%%

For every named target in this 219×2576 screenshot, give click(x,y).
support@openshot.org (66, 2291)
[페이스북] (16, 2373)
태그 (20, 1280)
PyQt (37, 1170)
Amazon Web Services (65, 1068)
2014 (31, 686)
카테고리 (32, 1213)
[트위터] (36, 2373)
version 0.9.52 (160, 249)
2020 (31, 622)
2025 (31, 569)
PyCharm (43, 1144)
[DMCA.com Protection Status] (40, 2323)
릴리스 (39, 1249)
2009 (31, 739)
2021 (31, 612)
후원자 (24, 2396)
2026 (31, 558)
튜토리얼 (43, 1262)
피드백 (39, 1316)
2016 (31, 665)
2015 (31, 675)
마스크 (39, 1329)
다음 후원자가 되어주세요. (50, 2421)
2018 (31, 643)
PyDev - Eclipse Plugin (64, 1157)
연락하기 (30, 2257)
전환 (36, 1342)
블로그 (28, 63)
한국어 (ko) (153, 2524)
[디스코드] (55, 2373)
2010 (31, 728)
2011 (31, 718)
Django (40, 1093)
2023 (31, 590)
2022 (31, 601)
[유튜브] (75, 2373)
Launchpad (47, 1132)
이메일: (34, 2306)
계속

%%

*PROBLEM TO WORK ON:*
Your response should consist of the data above, duplicated exactly.

*OUTPUT OF THE EXERCISE:*
For every named target in this 219×2576 screenshot, give click(x,y).
support@openshot.org (66, 2291)
[페이스북] (16, 2373)
태그 (20, 1280)
PyQt (37, 1170)
Amazon Web Services (65, 1068)
2014 (31, 686)
카테고리 (32, 1213)
[트위터] (36, 2373)
version 0.9.52 (160, 249)
2020 (31, 622)
2025 (31, 569)
PyCharm (43, 1144)
[DMCA.com Protection Status] (40, 2323)
릴리스 (39, 1249)
2009 (31, 739)
2021 (31, 612)
후원자 (24, 2396)
2026 (31, 558)
튜토리얼 (43, 1262)
피드백 (39, 1316)
2016 (31, 665)
2015 (31, 675)
마스크 (39, 1329)
다음 후원자가 되어주세요. (50, 2421)
2018 (31, 643)
PyDev - Eclipse Plugin (64, 1157)
연락하기 (30, 2257)
전환 (36, 1342)
블로그 (28, 63)
한국어 (ko) (153, 2524)
[디스코드] (55, 2373)
2010 (31, 728)
2011 (31, 718)
Django (40, 1093)
2023 (31, 590)
2022 (31, 601)
[유튜브] (75, 2373)
Launchpad (47, 1132)
이메일: (34, 2306)
계속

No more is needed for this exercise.